■ Text block ■
Meet Ibtihaj Muhammad, the history-making Olympian who called out SXSW for telling her to remove her hijab


Fencer Ibtihaj Muhammad poses for a portrait at the 2016 Team USA Media Summit at The Beverly Hilton Hotel on March 9, 2016 in Beverly Hills, Calif. (Sean M. Haffey/Getty Images)

When she fences, no one can tell that Ibtihaj Muhammad is wearing a headscarf.

That was the whole point. Growing up in New Jersey, Muhammad's after-school schedule was a round robin of youth sports: swimming, volleyball, tennis, softball, track. But she always seemed to stand out on the court, field or pool deck, because her religion prevented her from wearing a uniform that didn't cover her arms, legs and head. She was teased, even harassed.

Then, while driving past the local high school, she and her mother saw some girls fencing. The older woman turned to her daughter and said, "I don't know what that is, but when you get to high school, you're doing it," she recalled to the Wall Street Journal[1].

Muhammad did.

During his first visit to a U.S. mosque in February, President Obama praised fencer Ibtihaj Muhammad. Muhammad is set to be the first American athlete to compete in the Olympics while wearing a hijab. (The White House)

Now 30, Muhammad is set to be the first U.S. athlete to compete in the Olympics while wearing a hijab. And while competitors in other sports have had to fight to be able to dress according to their religion — FIFA didn't officially allow soccer players to wear hijabs and turbans until 2014, and in 2012 the International Volleyball Federation changed its rules that required players to wear bikinis after some countries lobbied for a less revealing uniform — Muhammad deftly worked her way up the international fencing rankings without having to defend the way she dresses.

(Records from a dataset)

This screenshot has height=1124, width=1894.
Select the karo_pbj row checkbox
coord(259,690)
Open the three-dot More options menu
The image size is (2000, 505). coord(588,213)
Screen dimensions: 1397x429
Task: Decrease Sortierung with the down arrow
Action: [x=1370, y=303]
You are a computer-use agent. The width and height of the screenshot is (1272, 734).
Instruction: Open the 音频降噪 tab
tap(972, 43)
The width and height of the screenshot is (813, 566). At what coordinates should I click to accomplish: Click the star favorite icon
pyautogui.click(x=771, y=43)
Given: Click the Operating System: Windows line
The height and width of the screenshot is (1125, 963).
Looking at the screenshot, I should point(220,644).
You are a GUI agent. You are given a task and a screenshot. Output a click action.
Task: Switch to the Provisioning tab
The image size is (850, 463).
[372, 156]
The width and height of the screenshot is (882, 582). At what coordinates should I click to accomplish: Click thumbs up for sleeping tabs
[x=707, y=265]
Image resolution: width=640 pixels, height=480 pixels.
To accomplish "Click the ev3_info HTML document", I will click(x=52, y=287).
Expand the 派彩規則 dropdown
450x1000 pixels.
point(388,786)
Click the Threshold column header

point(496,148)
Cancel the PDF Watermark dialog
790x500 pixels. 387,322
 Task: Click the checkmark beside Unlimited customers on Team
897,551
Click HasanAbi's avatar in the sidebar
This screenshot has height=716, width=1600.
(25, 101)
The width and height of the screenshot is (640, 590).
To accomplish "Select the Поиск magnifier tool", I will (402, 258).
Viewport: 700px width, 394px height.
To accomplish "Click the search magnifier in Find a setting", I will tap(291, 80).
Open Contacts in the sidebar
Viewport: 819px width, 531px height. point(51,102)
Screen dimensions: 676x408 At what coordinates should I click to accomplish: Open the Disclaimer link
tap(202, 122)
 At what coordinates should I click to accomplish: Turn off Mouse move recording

■ Your goal ■
In the article about Ibtihaj Muhammad, what youth sports filled her after-school schedule when she was growing up in New Jersey?

■ Written response ■
Swimming, volleyball, tennis, softball, and track.